▶ What the task asks: Look over the lines below. Report each one that includes the string "will".

Recorded data:
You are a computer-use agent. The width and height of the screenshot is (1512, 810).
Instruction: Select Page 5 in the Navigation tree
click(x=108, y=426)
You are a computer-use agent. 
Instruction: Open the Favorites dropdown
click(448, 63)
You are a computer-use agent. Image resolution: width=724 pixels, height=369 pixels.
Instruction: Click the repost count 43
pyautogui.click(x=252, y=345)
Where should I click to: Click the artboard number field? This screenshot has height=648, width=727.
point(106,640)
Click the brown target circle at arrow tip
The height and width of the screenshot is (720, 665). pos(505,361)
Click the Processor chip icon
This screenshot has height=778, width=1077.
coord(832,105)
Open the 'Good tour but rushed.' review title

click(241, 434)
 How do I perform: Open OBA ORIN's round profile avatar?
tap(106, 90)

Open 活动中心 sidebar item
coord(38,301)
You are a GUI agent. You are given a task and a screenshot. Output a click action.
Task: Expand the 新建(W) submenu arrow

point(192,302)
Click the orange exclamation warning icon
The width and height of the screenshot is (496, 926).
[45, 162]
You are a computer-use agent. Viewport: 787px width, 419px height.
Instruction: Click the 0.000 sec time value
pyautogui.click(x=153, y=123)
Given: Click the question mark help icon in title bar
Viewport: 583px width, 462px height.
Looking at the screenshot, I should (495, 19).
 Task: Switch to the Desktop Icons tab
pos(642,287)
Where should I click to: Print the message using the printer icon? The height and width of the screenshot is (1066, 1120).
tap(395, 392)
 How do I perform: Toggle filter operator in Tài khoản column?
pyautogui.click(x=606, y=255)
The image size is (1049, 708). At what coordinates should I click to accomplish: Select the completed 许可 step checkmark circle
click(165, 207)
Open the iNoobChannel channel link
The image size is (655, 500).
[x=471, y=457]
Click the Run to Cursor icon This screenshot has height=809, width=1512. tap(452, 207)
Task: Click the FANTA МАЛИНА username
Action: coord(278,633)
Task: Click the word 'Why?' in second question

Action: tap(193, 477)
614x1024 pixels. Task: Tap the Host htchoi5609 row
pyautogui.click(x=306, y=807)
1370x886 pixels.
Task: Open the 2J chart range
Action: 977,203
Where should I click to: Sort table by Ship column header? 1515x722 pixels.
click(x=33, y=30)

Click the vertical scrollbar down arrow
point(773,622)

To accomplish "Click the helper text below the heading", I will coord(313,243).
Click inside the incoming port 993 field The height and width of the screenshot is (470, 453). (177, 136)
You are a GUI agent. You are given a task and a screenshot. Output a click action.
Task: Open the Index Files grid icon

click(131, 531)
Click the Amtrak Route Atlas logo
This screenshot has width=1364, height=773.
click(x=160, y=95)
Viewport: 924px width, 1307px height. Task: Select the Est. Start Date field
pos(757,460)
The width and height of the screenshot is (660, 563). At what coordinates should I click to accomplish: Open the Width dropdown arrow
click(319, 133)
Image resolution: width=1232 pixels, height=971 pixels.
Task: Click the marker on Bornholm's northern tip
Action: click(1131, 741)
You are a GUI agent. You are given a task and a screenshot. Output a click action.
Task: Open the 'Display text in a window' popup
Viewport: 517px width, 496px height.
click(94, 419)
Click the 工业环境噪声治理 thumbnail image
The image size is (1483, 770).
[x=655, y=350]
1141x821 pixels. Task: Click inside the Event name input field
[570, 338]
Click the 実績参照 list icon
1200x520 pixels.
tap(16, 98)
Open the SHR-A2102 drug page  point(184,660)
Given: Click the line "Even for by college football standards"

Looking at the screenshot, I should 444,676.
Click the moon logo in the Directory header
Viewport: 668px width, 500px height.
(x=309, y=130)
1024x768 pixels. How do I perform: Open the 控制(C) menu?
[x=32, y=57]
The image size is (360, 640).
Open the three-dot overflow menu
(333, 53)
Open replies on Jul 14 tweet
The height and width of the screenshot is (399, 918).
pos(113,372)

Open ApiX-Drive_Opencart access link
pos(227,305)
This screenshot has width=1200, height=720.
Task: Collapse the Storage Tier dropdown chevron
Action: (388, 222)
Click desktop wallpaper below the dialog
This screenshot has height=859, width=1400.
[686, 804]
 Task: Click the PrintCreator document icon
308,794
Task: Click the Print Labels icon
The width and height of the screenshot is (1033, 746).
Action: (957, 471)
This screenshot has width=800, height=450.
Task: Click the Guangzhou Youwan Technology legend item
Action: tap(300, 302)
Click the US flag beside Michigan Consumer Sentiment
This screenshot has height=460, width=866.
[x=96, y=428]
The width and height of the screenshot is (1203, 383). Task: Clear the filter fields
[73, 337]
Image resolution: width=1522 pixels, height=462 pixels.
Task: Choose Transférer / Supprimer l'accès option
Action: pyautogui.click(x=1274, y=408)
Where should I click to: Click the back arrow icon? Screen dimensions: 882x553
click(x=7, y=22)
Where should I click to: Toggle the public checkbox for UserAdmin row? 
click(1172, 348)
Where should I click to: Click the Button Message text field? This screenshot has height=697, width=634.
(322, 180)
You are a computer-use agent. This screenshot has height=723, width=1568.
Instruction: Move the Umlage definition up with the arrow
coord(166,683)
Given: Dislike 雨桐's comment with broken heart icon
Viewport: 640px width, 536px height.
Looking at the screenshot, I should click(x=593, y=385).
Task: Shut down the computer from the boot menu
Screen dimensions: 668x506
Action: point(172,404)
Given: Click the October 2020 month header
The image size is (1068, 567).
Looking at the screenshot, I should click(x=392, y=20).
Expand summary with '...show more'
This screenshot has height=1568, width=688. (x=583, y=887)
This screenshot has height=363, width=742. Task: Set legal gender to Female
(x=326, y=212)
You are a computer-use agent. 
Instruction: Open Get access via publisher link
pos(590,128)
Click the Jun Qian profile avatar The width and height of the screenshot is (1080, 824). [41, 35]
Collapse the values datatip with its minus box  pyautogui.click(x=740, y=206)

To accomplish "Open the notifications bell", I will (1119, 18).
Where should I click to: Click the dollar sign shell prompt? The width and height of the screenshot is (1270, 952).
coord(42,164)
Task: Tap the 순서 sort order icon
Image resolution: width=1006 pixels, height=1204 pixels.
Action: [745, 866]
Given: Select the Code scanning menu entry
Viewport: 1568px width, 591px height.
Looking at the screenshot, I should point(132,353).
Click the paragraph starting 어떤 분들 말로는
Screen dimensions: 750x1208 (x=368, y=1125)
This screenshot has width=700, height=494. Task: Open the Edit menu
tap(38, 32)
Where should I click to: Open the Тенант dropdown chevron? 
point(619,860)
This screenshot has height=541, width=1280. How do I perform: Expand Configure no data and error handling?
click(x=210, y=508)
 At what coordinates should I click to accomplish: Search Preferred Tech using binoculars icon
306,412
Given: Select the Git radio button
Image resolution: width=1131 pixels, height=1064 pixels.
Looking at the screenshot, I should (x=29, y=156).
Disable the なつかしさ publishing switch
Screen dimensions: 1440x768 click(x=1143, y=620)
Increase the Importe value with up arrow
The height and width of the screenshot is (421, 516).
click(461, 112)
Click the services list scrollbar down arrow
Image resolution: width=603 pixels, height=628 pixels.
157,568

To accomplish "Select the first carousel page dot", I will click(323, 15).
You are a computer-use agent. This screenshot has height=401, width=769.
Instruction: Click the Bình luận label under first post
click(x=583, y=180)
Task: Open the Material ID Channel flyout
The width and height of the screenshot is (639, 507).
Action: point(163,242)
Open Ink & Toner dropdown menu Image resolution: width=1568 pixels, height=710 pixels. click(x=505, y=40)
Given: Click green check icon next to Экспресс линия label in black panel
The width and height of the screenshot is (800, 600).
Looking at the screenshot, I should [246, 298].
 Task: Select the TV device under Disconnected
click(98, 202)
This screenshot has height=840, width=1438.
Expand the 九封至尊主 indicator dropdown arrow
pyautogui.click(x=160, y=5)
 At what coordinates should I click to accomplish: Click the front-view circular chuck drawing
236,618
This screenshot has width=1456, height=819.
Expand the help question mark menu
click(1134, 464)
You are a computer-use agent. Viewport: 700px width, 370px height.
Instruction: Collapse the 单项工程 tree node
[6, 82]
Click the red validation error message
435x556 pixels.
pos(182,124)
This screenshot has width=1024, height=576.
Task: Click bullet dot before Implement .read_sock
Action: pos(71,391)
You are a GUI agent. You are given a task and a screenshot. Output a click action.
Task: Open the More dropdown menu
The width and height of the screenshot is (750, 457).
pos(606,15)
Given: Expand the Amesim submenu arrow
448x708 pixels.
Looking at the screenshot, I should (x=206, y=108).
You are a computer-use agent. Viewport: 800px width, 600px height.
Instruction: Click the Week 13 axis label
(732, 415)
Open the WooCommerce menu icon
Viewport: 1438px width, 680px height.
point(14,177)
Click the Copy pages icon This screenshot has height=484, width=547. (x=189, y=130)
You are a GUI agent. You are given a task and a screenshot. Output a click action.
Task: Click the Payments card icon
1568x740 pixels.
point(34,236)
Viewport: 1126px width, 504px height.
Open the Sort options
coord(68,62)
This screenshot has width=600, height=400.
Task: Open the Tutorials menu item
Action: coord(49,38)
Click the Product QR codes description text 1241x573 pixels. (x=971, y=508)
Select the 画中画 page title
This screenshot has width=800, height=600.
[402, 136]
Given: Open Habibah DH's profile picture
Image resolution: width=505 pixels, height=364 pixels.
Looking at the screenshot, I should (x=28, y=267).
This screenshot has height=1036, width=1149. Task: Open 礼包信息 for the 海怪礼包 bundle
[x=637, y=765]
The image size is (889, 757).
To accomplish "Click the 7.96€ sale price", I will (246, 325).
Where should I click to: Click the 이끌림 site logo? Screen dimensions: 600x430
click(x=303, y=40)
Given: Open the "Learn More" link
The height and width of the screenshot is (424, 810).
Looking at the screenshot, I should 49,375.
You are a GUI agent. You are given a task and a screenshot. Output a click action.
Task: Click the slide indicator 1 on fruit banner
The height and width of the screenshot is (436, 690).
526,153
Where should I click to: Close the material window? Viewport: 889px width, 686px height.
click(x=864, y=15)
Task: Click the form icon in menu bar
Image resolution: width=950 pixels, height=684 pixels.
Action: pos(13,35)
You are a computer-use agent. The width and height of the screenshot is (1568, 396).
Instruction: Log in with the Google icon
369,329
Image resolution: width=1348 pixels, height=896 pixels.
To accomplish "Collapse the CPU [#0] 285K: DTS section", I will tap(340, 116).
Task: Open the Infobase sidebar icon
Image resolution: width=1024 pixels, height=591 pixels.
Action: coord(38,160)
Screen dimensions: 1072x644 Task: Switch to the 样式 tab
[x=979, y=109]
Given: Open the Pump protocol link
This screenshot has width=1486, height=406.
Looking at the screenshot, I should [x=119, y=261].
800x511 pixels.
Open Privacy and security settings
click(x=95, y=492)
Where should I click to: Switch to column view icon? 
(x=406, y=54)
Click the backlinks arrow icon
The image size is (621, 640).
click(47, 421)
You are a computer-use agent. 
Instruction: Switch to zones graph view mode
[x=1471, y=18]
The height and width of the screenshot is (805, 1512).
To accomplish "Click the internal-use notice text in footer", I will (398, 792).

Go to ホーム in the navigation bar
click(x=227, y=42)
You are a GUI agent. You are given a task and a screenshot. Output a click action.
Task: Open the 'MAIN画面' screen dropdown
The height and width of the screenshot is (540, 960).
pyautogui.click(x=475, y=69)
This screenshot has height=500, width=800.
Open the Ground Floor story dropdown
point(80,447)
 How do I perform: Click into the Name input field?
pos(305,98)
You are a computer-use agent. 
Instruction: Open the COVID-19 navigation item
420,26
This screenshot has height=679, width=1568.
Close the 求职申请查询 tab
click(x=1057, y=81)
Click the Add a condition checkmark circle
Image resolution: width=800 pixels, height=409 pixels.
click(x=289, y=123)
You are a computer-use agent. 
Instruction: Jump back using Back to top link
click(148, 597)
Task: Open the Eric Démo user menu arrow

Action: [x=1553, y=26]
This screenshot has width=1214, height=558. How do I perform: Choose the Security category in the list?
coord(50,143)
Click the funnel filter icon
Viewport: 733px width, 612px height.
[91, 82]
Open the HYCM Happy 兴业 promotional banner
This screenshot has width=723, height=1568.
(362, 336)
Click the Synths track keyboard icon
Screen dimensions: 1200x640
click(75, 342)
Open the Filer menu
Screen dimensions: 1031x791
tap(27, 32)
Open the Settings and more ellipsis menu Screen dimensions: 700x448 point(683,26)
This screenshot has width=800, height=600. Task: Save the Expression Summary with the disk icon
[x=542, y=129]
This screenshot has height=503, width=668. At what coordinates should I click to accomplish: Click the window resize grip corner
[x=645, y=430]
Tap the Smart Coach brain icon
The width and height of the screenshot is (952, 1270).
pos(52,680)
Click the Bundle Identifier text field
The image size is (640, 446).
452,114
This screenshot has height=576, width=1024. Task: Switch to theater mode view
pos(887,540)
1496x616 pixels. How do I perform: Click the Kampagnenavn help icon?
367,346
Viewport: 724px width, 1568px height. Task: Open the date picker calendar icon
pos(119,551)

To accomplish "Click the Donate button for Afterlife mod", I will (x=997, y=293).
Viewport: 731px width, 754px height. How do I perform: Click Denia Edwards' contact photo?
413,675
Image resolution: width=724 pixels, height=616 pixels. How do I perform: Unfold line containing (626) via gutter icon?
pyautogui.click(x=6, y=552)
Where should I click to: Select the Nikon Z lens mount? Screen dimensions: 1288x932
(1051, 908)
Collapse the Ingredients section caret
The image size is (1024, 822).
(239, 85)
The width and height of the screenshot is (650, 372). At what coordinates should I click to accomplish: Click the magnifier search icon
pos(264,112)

▶ Expected answer:
To accomplish "Click the helper text below the heading", I will coord(313,243).
To accomplish "Open the notifications bell", I will (1119, 18).
To accomplish "Select the first carousel page dot", I will click(323, 15).
To accomplish "Click the 7.96€ sale price", I will (246, 325).
To accomplish "Collapse the CPU [#0] 285K: DTS section", I will tap(340, 116).
To accomplish "Click the internal-use notice text in footer", I will (398, 792).
To accomplish "Click the Donate button for Afterlife mod", I will (x=997, y=293).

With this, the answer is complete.